### Entries

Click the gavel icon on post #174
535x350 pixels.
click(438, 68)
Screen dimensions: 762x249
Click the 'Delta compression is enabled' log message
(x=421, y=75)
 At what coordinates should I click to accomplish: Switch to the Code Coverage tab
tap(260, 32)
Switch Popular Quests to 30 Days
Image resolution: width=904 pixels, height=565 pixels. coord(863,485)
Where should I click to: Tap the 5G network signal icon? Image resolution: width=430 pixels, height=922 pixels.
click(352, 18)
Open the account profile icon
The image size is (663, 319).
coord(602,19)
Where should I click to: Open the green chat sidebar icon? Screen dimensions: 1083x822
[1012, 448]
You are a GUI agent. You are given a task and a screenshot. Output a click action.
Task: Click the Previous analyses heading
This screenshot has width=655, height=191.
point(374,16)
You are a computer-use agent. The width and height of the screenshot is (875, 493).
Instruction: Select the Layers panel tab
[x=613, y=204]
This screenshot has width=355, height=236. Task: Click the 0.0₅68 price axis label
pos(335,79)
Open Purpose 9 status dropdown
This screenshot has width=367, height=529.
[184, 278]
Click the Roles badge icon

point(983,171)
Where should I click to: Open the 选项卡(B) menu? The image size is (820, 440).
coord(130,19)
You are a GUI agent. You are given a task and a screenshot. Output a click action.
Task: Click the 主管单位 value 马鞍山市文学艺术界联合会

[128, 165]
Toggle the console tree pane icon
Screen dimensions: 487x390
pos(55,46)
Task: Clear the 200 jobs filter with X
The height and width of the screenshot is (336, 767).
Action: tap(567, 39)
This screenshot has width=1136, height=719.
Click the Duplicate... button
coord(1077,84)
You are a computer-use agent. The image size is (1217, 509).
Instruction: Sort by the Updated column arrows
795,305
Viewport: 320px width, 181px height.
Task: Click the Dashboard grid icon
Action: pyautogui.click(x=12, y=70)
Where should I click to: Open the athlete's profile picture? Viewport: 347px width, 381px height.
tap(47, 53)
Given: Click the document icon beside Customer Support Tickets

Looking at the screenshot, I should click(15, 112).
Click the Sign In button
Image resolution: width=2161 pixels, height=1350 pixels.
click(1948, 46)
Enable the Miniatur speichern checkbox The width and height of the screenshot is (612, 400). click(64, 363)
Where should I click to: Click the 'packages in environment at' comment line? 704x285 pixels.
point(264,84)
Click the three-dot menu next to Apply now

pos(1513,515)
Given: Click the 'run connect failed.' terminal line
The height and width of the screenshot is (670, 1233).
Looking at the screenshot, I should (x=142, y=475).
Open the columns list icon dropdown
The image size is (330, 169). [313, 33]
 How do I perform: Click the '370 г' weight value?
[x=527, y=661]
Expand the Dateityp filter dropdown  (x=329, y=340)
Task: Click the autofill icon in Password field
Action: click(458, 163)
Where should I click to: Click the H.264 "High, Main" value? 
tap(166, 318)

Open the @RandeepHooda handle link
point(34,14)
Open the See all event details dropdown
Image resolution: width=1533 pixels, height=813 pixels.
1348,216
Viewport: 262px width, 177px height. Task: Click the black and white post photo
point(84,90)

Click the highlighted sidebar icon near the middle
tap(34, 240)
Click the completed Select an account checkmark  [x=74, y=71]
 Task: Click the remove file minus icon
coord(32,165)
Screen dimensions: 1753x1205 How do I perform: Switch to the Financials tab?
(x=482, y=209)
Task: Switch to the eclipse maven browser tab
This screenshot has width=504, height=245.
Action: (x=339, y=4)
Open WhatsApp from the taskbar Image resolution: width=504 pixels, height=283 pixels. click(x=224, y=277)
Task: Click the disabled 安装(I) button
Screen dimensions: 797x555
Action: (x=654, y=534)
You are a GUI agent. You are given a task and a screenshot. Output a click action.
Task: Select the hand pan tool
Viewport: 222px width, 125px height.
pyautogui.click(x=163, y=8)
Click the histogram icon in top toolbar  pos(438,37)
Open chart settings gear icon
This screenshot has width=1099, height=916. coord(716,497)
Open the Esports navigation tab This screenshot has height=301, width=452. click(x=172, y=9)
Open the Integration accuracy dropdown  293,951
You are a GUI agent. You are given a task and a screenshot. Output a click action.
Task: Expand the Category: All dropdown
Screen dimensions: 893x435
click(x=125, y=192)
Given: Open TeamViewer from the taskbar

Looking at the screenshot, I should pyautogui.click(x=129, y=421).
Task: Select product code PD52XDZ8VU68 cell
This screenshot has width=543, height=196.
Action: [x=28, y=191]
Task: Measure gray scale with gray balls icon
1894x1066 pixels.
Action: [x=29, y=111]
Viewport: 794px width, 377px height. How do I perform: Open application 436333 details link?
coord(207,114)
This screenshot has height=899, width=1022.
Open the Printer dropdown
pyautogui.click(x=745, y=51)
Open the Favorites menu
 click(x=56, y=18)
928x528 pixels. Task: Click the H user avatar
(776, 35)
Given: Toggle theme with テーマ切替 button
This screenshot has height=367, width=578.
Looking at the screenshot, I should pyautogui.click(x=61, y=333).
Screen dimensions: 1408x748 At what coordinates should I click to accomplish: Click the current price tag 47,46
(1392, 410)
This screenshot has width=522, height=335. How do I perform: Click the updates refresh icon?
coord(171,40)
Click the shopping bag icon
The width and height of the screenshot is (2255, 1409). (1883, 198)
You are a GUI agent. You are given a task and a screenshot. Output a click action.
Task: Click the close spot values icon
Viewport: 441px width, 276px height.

######

= Requirements =
Can you repeat all of the lines above, substituting "interface agent" for "GUI agent" and leaving everything else unchanged?

= Written response =
Click the gavel icon on post #174
535x350 pixels.
click(438, 68)
Screen dimensions: 762x249
Click the 'Delta compression is enabled' log message
(x=421, y=75)
 At what coordinates should I click to accomplish: Switch to the Code Coverage tab
tap(260, 32)
Switch Popular Quests to 30 Days
Image resolution: width=904 pixels, height=565 pixels. coord(863,485)
Where should I click to: Tap the 5G network signal icon? Image resolution: width=430 pixels, height=922 pixels.
click(352, 18)
Open the account profile icon
The image size is (663, 319).
coord(602,19)
Where should I click to: Open the green chat sidebar icon? Screen dimensions: 1083x822
[1012, 448]
You are a interface agent. You are given a task and a screenshot. Output a click action.
Task: Click the Previous analyses heading
This screenshot has width=655, height=191.
point(374,16)
You are a computer-use agent. The width and height of the screenshot is (875, 493).
Instruction: Select the Layers panel tab
[x=613, y=204]
This screenshot has width=355, height=236. Task: Click the 0.0₅68 price axis label
pos(335,79)
Open Purpose 9 status dropdown
This screenshot has width=367, height=529.
[184, 278]
Click the Roles badge icon

point(983,171)
Where should I click to: Open the 选项卡(B) menu? The image size is (820, 440).
coord(130,19)
You are a interface agent. You are given a task and a screenshot. Output a click action.
Task: Click the 主管单位 value 马鞍山市文学艺术界联合会

[128, 165]
Toggle the console tree pane icon
Screen dimensions: 487x390
pos(55,46)
Task: Clear the 200 jobs filter with X
The height and width of the screenshot is (336, 767).
Action: tap(567, 39)
This screenshot has width=1136, height=719.
Click the Duplicate... button
coord(1077,84)
You are a computer-use agent. The image size is (1217, 509).
Instruction: Sort by the Updated column arrows
795,305
Viewport: 320px width, 181px height.
Task: Click the Dashboard grid icon
Action: pyautogui.click(x=12, y=70)
Where should I click to: Open the athlete's profile picture? Viewport: 347px width, 381px height.
tap(47, 53)
Given: Click the document icon beside Customer Support Tickets

Looking at the screenshot, I should click(15, 112).
Click the Sign In button
Image resolution: width=2161 pixels, height=1350 pixels.
click(1948, 46)
Enable the Miniatur speichern checkbox The width and height of the screenshot is (612, 400). click(64, 363)
Where should I click to: Click the 'packages in environment at' comment line? 704x285 pixels.
point(264,84)
Click the three-dot menu next to Apply now

pos(1513,515)
Given: Click the 'run connect failed.' terminal line
The height and width of the screenshot is (670, 1233).
Looking at the screenshot, I should (x=142, y=475).
Open the columns list icon dropdown
The image size is (330, 169). [313, 33]
 How do I perform: Click the '370 г' weight value?
[x=527, y=661]
Expand the Dateityp filter dropdown  (x=329, y=340)
Task: Click the autofill icon in Password field
Action: click(458, 163)
Where should I click to: Click the H.264 "High, Main" value? 
tap(166, 318)

Open the @RandeepHooda handle link
point(34,14)
Open the See all event details dropdown
Image resolution: width=1533 pixels, height=813 pixels.
1348,216
Viewport: 262px width, 177px height. Task: Click the black and white post photo
point(84,90)

Click the highlighted sidebar icon near the middle
tap(34, 240)
Click the completed Select an account checkmark  [x=74, y=71]
 Task: Click the remove file minus icon
coord(32,165)
Screen dimensions: 1753x1205 How do I perform: Switch to the Financials tab?
(x=482, y=209)
Task: Switch to the eclipse maven browser tab
This screenshot has width=504, height=245.
Action: (x=339, y=4)
Open WhatsApp from the taskbar Image resolution: width=504 pixels, height=283 pixels. click(x=224, y=277)
Task: Click the disabled 安装(I) button
Screen dimensions: 797x555
Action: (x=654, y=534)
You are a interface agent. You are given a task and a screenshot. Output a click action.
Task: Select the hand pan tool
Viewport: 222px width, 125px height.
pyautogui.click(x=163, y=8)
Click the histogram icon in top toolbar  pos(438,37)
Open chart settings gear icon
This screenshot has width=1099, height=916. coord(716,497)
Open the Esports navigation tab This screenshot has height=301, width=452. click(x=172, y=9)
Open the Integration accuracy dropdown  293,951
You are a interface agent. You are given a task and a screenshot. Output a click action.
Task: Expand the Category: All dropdown
Screen dimensions: 893x435
click(x=125, y=192)
Given: Open TeamViewer from the taskbar

Looking at the screenshot, I should pyautogui.click(x=129, y=421).
Task: Select product code PD52XDZ8VU68 cell
This screenshot has width=543, height=196.
Action: [x=28, y=191]
Task: Measure gray scale with gray balls icon
1894x1066 pixels.
Action: [x=29, y=111]
Viewport: 794px width, 377px height. How do I perform: Open application 436333 details link?
coord(207,114)
This screenshot has height=899, width=1022.
Open the Printer dropdown
pyautogui.click(x=745, y=51)
Open the Favorites menu
 click(x=56, y=18)
928x528 pixels. Task: Click the H user avatar
(776, 35)
Given: Toggle theme with テーマ切替 button
This screenshot has height=367, width=578.
Looking at the screenshot, I should pyautogui.click(x=61, y=333).
Screen dimensions: 1408x748 At what coordinates should I click to accomplish: Click the current price tag 47,46
(1392, 410)
This screenshot has width=522, height=335. How do I perform: Click the updates refresh icon?
coord(171,40)
Click the shopping bag icon
The width and height of the screenshot is (2255, 1409). (1883, 198)
You are a interface agent. You are given a task and a screenshot. Output a click action.
Task: Click the close spot values icon
Viewport: 441px width, 276px height.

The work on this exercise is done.